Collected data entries
---+---

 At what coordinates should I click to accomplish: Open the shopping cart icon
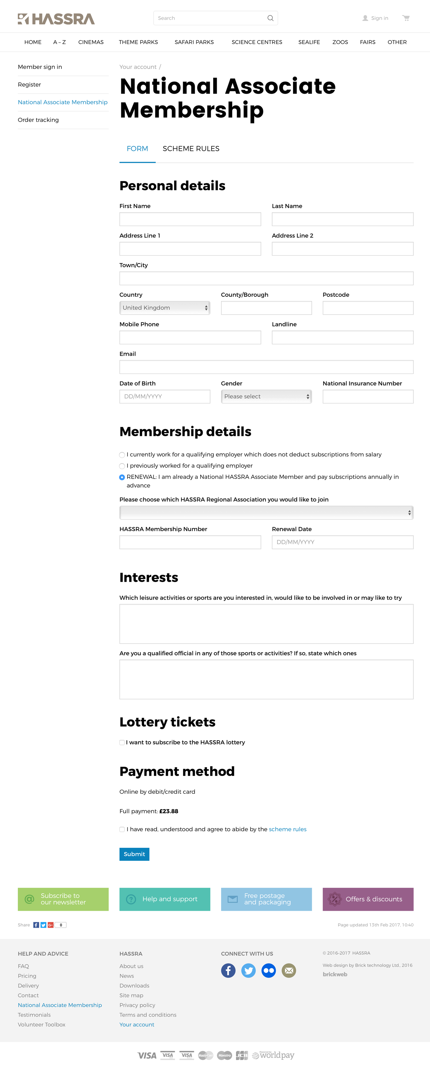coord(406,18)
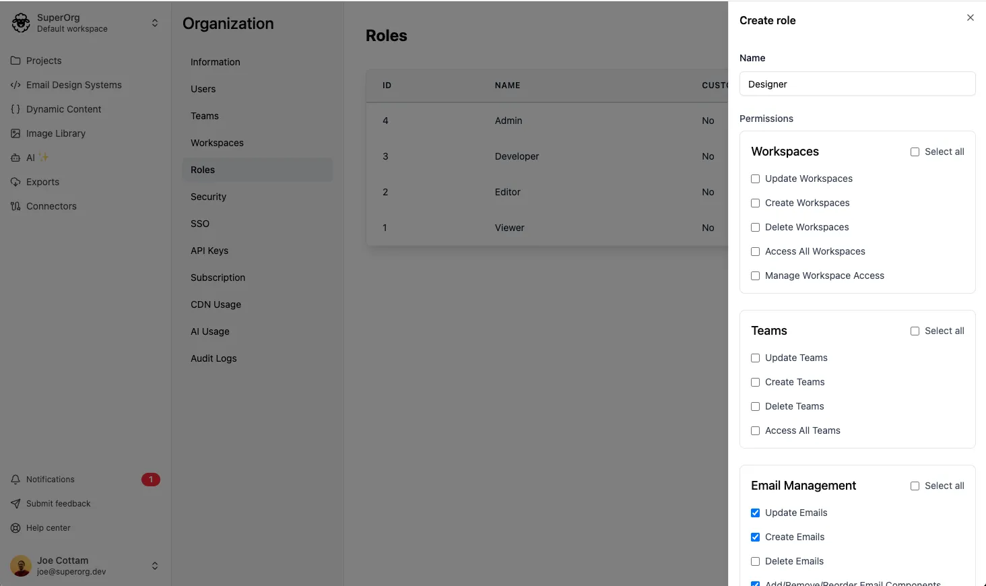Viewport: 986px width, 586px height.
Task: Click the Exports cloud icon
Action: 15,182
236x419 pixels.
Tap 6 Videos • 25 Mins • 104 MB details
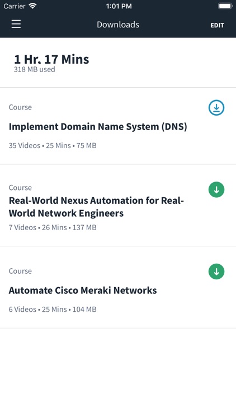pos(53,309)
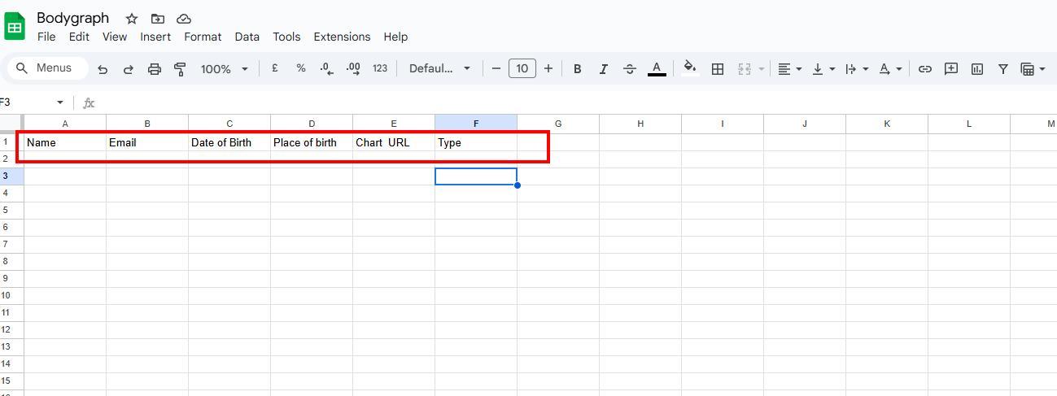This screenshot has height=396, width=1057.
Task: Open the horizontal align dropdown
Action: pyautogui.click(x=789, y=69)
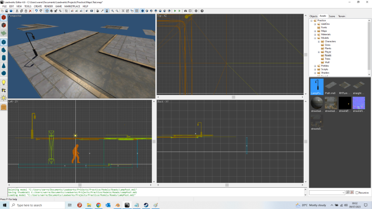Viewport: 372px width, 209px height.
Task: Click the Save floppy disk icon
Action: [x=12, y=10]
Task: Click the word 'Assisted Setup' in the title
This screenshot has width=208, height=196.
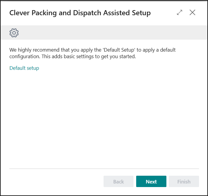Action: tap(127, 13)
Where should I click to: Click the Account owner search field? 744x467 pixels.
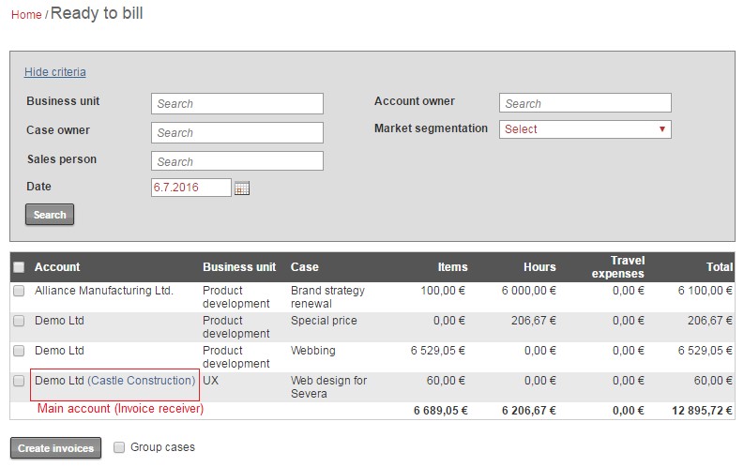click(585, 103)
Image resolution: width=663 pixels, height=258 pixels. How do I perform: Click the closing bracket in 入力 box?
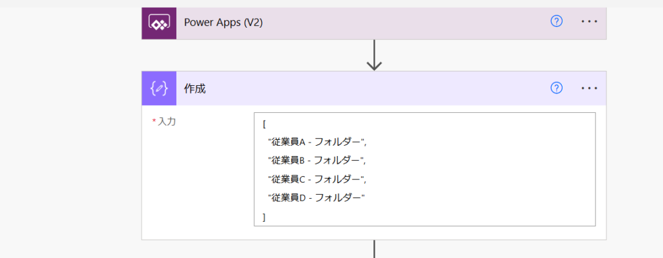click(x=264, y=217)
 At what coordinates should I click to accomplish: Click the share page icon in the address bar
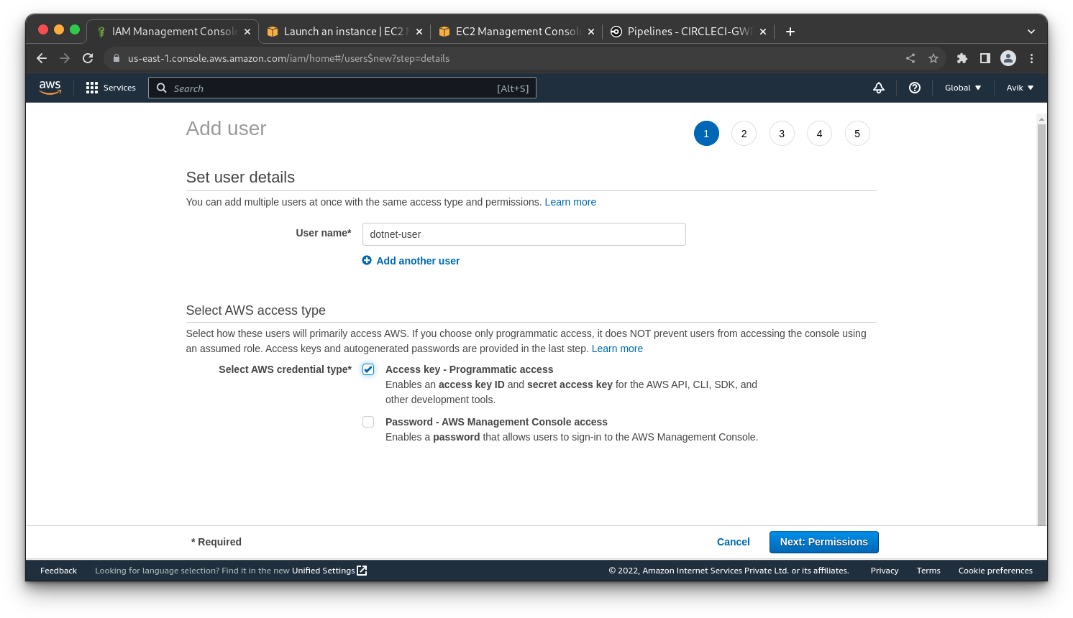point(910,58)
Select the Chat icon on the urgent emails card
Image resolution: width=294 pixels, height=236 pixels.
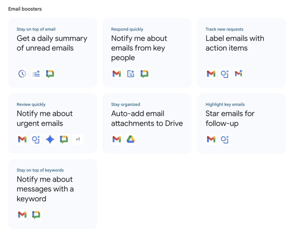pos(64,139)
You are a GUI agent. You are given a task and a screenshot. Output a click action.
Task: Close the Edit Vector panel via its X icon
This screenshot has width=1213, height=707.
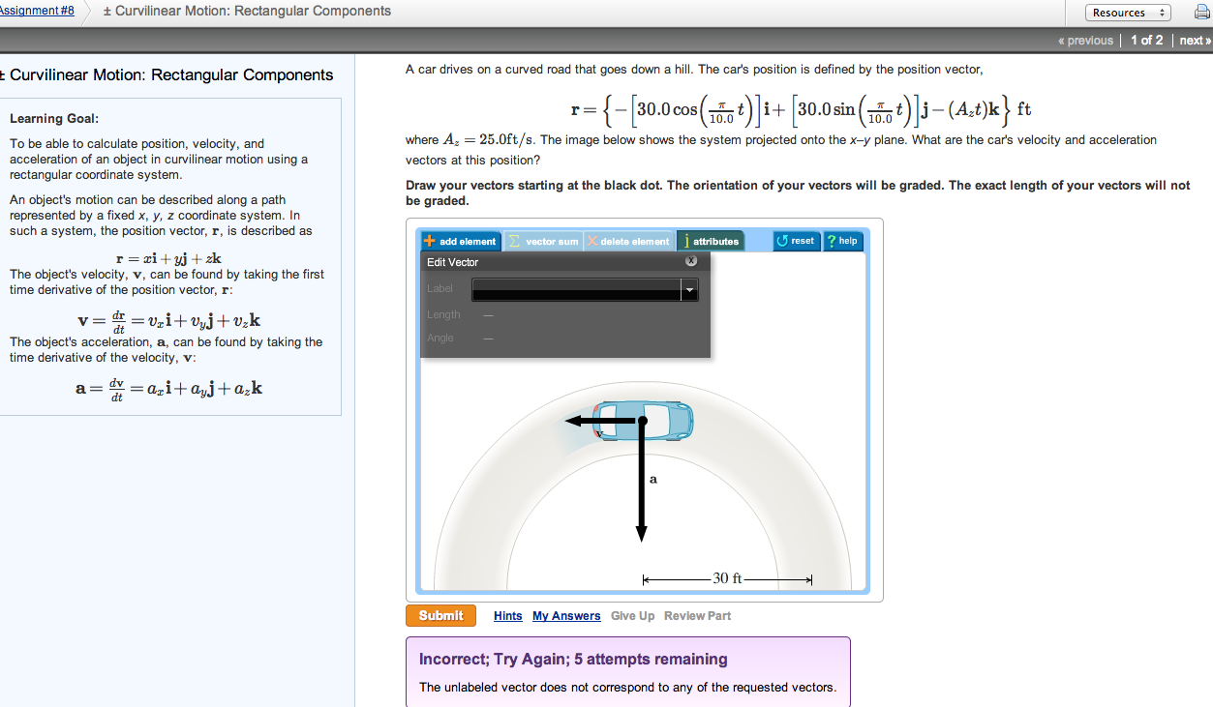tap(691, 260)
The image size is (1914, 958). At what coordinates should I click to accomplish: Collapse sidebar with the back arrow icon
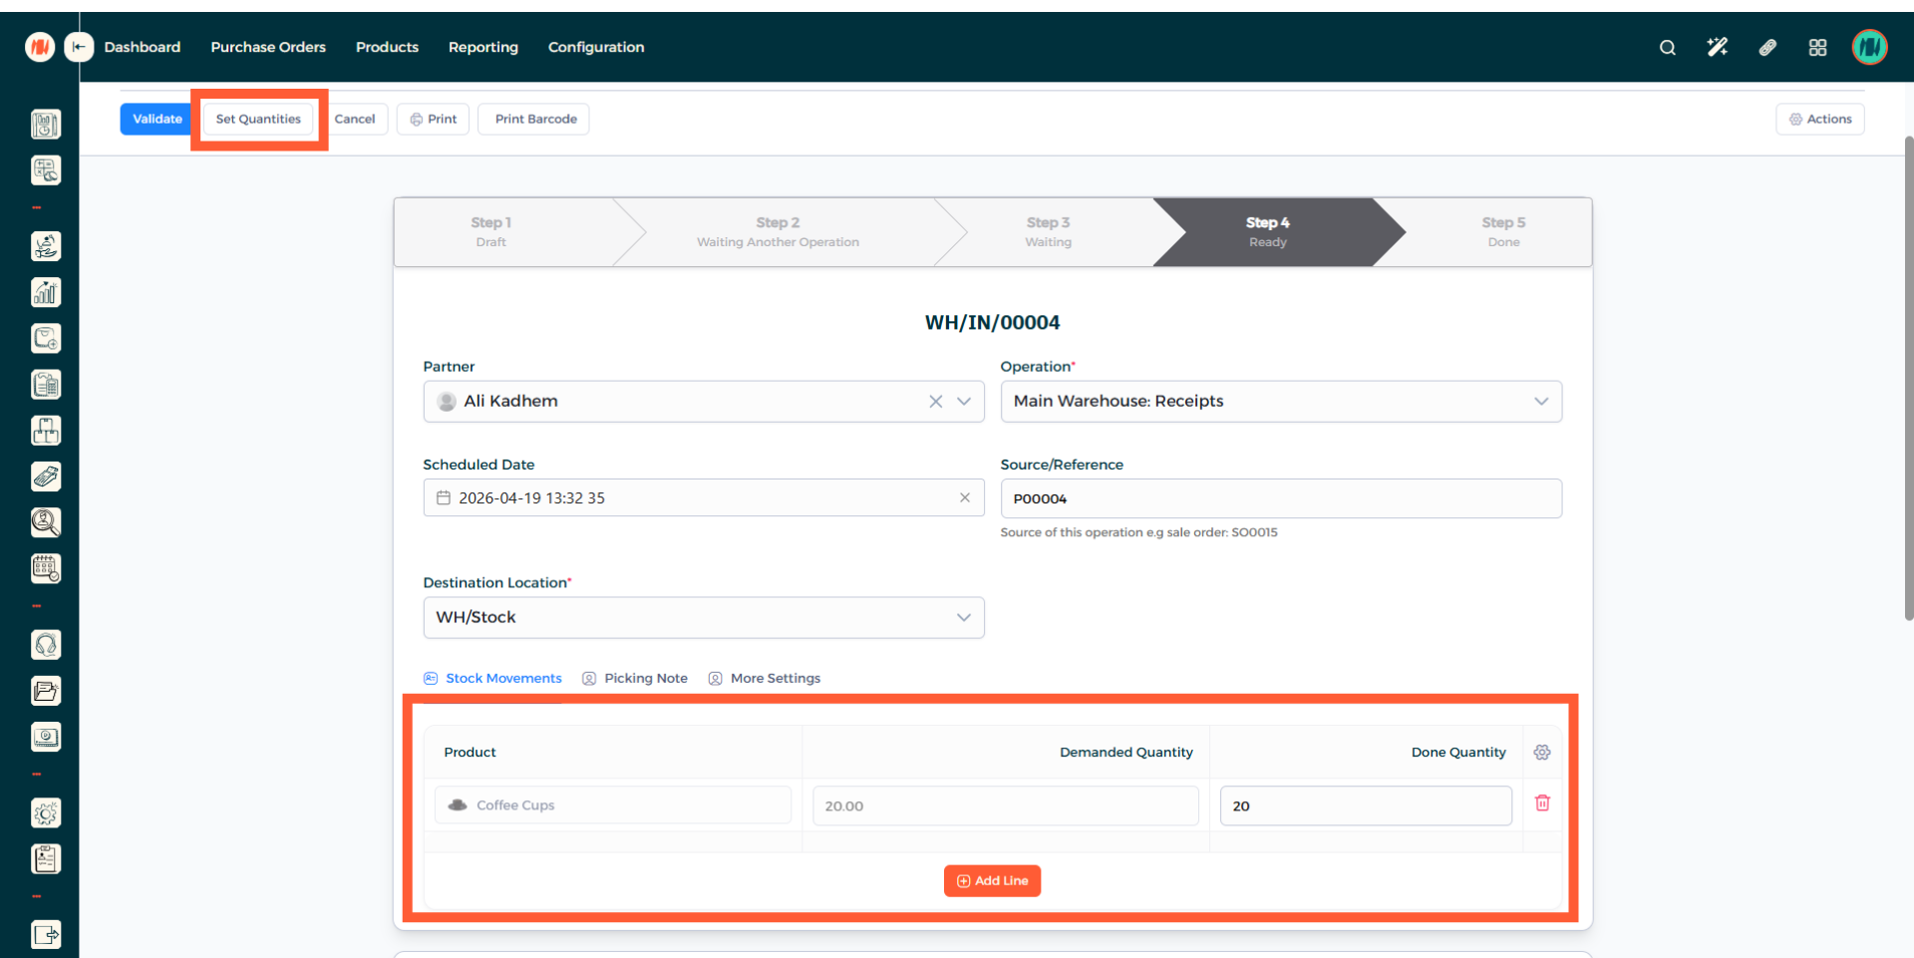[x=79, y=47]
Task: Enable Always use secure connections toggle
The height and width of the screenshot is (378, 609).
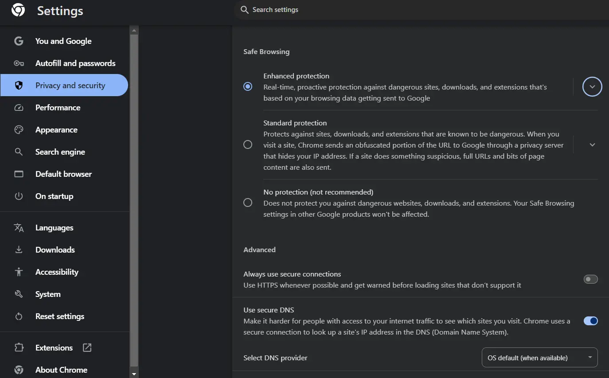Action: [x=590, y=279]
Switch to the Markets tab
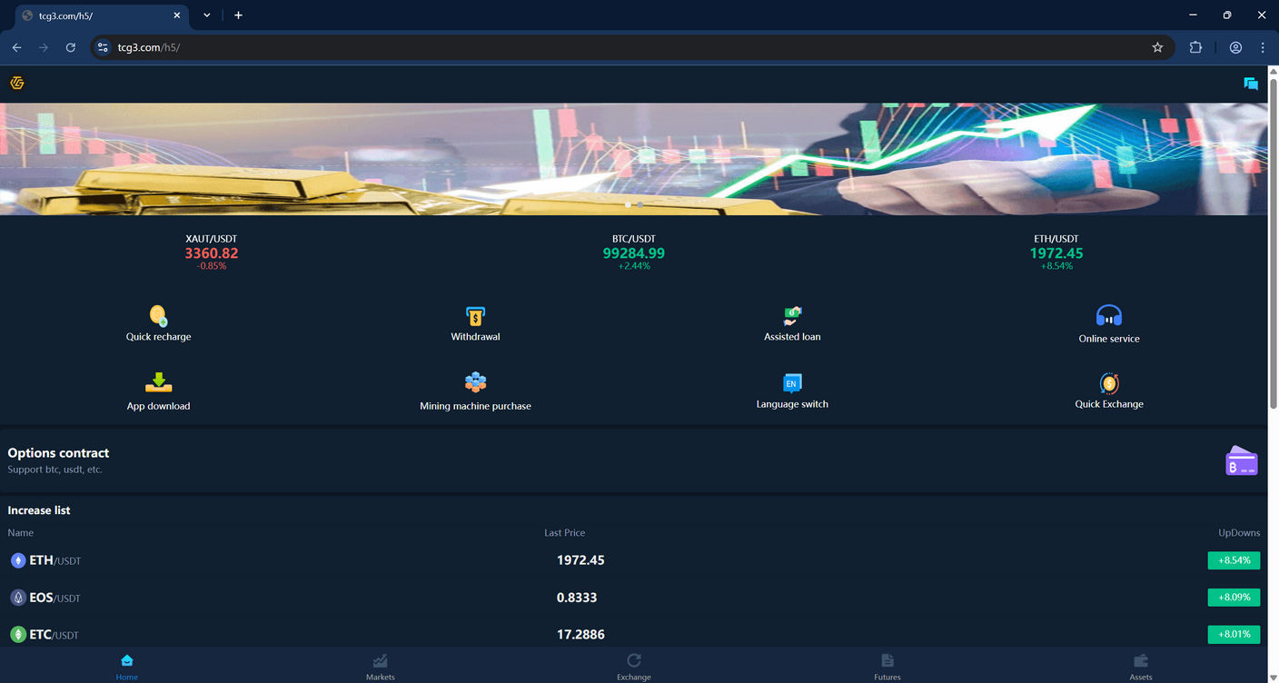Screen dimensions: 1279x683 [380, 666]
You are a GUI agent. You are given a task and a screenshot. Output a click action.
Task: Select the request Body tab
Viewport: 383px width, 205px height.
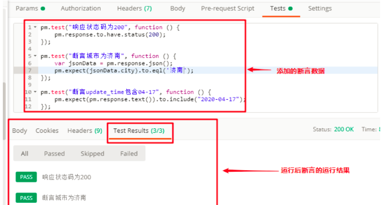coord(177,8)
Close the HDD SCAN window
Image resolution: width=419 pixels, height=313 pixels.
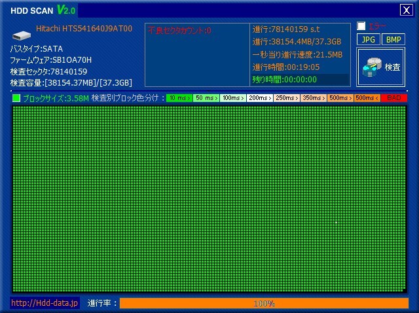[406, 10]
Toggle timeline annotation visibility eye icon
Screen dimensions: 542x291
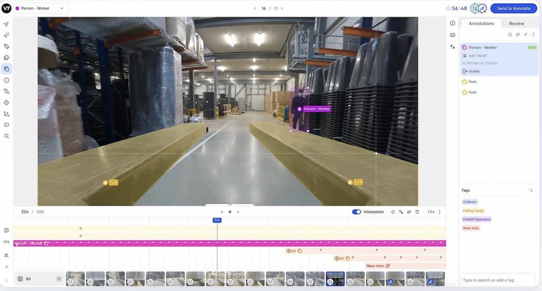tap(409, 212)
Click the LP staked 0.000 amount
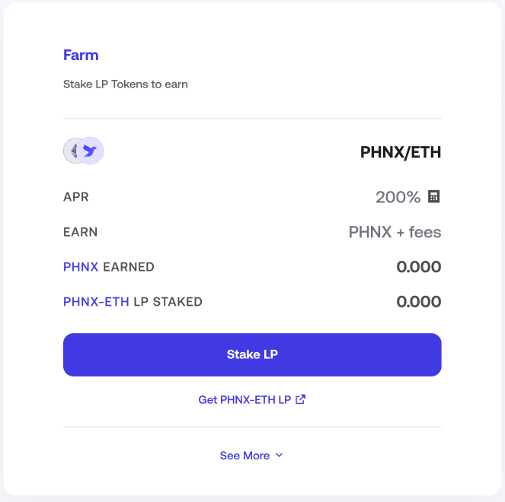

---+---

ASSIGNMENT:
The final stretch of the data, from the line with "Toggle timeline annotation" through its last line, is to be retyped exactly; pictures are not part of the copy.

REPLY TO THE TASK:
Toggle timeline annotation visibility eye icon
Screen dimensions: 542x291
tap(409, 212)
Click the LP staked 0.000 amount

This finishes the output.